R. Large corporations have penetrated both the opaque security state and political system are taking all the value added by the taxpayers.
Assange said that in America there is now a tension between the parallel security system and what he calls anarcho-capitalism, ie big business. Compare the U.S. security state parallel to the one built by Putin to rein in the oligarchs.
Finally, Assange, which leaves no headless puppet reserves its final fireworks for the complacent media. "The international media is a mess. We are in a good position to see it because we get politically and historically significant material, they released him and see how many media echo and how rigor. We can also see efforts to suppress information we give. My conclusion is that the international media environment is so bad and so distorted that we would be better if there were any means, either. "
The interview is finished. Assange rises and evolves. It becomes another person. It follows from a stroke in all its intensity and severity. Becomes light, charming, smiling. Rejuvenate. The last thing you said, once off the recorder. "Do not believe anyone. Do not believe anyone. Do not believe anyone. You will be lying. Wikileaks casings
"WikiLeaks is a website for anonymous publication of secret or sensitive documents. An encrypted connection allows any user to upload videos, confidential documents or audio without a trace.
"It has become a major platform of the leaks, leaks, in English, in the place where the great truths are official questioning.
"Julian Assange, Australian, 39, fears that the United States will open a case of espionage for the filtration of 'roles of Afghanistan." In Sweden, which has just refused a residence permit, has opened an investigation for alleged sexual harassment.
Five key episodes
Yesterday was the most shocking blow to the career of Wikileaks and content filtering platform secrets. Since its founding in December 2006, directed by Julian Assange portal has raised roles in different corners of the globe, although the loudest have been no doubt related to the U.S. military.
Extrajudicial killings in Kenya, the Icelandic bank scandal and The New Khaupting 'roles in Afghanistan' are three of his harshest blows.

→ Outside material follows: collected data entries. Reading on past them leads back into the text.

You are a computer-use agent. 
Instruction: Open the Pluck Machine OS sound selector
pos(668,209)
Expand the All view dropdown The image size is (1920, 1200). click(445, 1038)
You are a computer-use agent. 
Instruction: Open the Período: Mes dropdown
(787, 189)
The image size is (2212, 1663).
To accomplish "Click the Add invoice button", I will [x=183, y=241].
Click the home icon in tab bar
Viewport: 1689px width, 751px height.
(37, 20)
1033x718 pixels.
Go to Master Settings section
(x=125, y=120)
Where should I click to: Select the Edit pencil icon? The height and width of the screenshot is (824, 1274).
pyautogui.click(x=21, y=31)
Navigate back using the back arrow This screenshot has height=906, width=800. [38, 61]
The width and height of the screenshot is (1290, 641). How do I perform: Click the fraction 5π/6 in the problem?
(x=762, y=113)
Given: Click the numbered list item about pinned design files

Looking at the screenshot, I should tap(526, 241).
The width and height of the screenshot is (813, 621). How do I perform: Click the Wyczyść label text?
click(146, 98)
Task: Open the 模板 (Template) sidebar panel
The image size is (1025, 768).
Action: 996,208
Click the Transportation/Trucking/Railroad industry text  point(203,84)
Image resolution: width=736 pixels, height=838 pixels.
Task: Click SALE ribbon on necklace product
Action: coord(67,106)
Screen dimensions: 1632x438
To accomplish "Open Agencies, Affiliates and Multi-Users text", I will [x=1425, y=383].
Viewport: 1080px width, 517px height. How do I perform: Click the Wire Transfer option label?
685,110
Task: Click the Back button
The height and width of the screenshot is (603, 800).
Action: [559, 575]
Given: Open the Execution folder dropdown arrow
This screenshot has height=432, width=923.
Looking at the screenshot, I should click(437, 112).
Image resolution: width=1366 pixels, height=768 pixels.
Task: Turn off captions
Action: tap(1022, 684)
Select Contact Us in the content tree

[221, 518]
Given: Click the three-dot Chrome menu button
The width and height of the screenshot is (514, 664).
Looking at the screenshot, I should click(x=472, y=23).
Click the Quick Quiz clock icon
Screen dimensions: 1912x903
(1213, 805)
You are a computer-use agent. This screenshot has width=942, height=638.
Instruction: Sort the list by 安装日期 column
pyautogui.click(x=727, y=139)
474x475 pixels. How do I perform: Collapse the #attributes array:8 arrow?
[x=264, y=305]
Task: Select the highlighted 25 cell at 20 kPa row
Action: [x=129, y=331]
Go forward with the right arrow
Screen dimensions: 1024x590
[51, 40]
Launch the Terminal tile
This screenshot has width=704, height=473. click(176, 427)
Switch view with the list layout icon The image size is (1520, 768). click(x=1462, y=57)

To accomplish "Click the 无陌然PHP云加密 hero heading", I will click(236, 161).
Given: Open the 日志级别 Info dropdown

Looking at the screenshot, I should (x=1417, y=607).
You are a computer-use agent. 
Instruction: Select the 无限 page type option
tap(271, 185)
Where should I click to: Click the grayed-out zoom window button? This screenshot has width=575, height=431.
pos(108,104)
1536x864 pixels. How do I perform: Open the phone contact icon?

But they have also been criticized for not sufficiently edit the material that comes and publish private data. It happened with the episode of the last conversations of the victims of 11-S and the publication of names and addresses of members of the British National Party.
EXECUTIONS IN KENYA. November 2008. Wikileaks leaks a document muted so far in which the National Human Rights Commission of Kenya condemned the extrajudicial execution of 500 young opponents of the regime.
TOXIC WASTE. Six people were killed. 85 needed care. Wikileaks published the company Trafigura had paid a local company in Ivory Coast to get rid of 40,000 tons of low quality gasoline.
The intra OF 11-S. November 2009. Wikileaks publishes calls, SMS messages and emails sent to and from the Twin Towers on 11-S. The publication sparked controversy on the respect for privacy.
NAMES AND RACE. October 2009. Wikileaks has released a list with names, addresses and phone numbers of thousands of people from the British National Party, of a racist. More criticism of the limits of the data publication.
SLAUGHTER IN BAGHDAD. / B> April, 2010. Wikileaks released a video that shows the killing of 12 civilians in Baghdad. Among them, two children. An Apache helicopter fired a photographer for Reuters (thinking about carrying a weapon) and all those who go there at that time.